But he didn't hit me, which I found strange since we were taught to always hit one another, and Clomer was one of the boys who put that teaching into practice more often than not. He watched me watch the river for a moment, then said, “They talk of other tribes. Communicating, by leaving stuff, a trail of garbage.”

I turned to face him, my eyebrows arched.

He nodded. “Around us, wherever we go. Scraps of cloth, bits of bone, buried under trodden snow. The Runners scout out the terrain ahead, and they don't speak to others about what they find, only among themselves.”

“So? It's the splinter-tribes, the ones walking east-, or west-ward.”

He opened his eyes wide. “No, Saol,” he said. “Ain't them.” I'd never seen him so serious, speaking like that, soft-like.

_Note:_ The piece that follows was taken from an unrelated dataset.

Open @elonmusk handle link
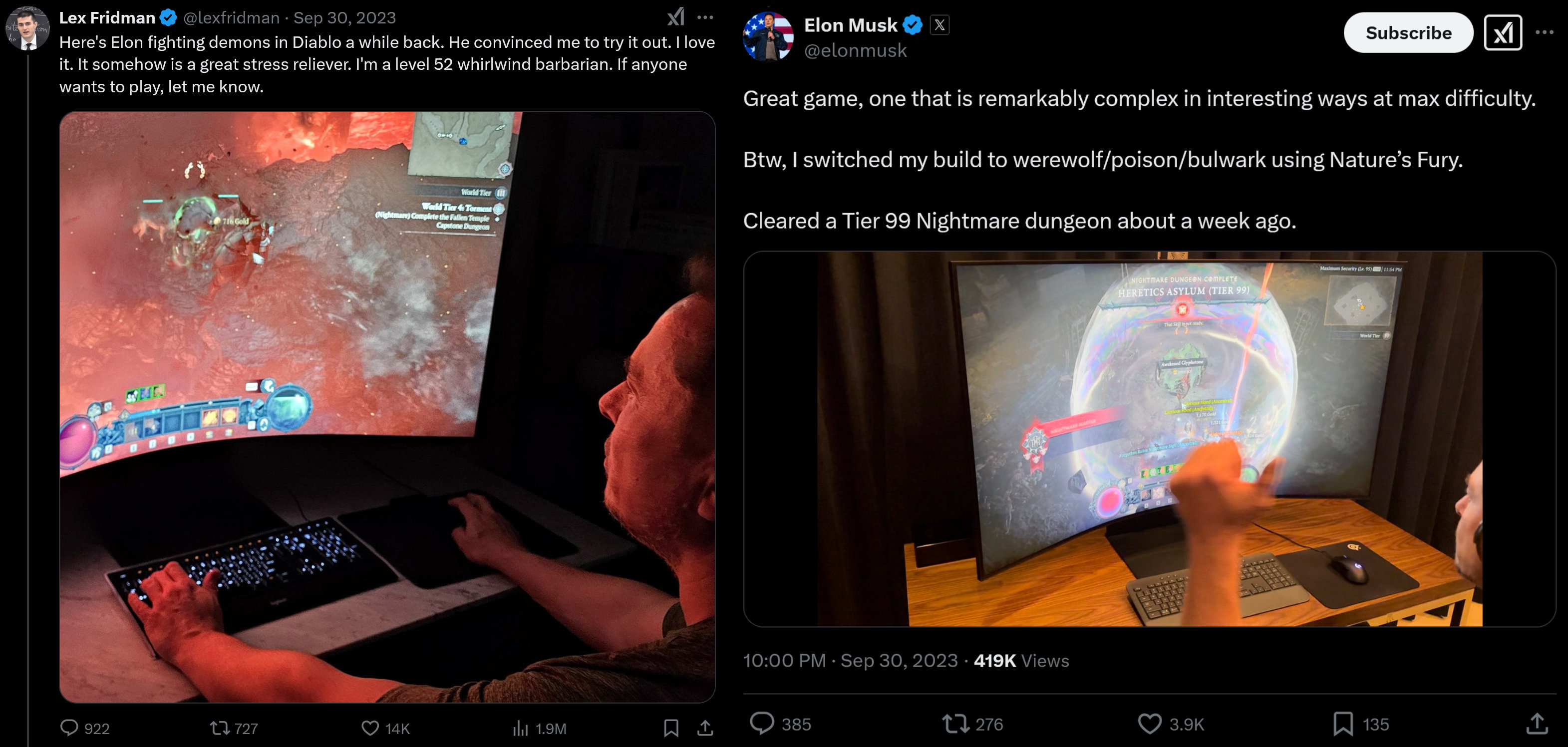This screenshot has width=1568, height=747. (x=855, y=50)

“And how would they know that?”

He stuck his hand in his pocket and I flinched at the sudden movement, thinking he was about to strike me, the punchline to this stupid joke. He didn't. He pulled out a round object. “Because among the garbage and scraps and foodstuff, they find tricky things. Interesting things. And I nicked one.”

In his hand he held a pebble that shone with hot red light.


* * *

We made up many stories about the origin of the lightstone, as we called it then, foolish as we were. We said invisible tribesmen had fashioned it, lurking the dead and frozen forests, sleeping upright on tree stumps so we mistake their bodies for trunks from a distance. We said it had fallen from the sky, and pictured a whole civilization living atop the gray mass of clouds, fabricating such devices. We said many things, but for me there was one truth: I'd imagined a tribe, larger and more advanced than ours, miles ahead on the southward path, with tools far beyond our sharpened rocks and sticks. A vanguard tribe that would welcome us as long-lost siblings, teach us, help us hunt, make warmth, provide us with light from many lightstones.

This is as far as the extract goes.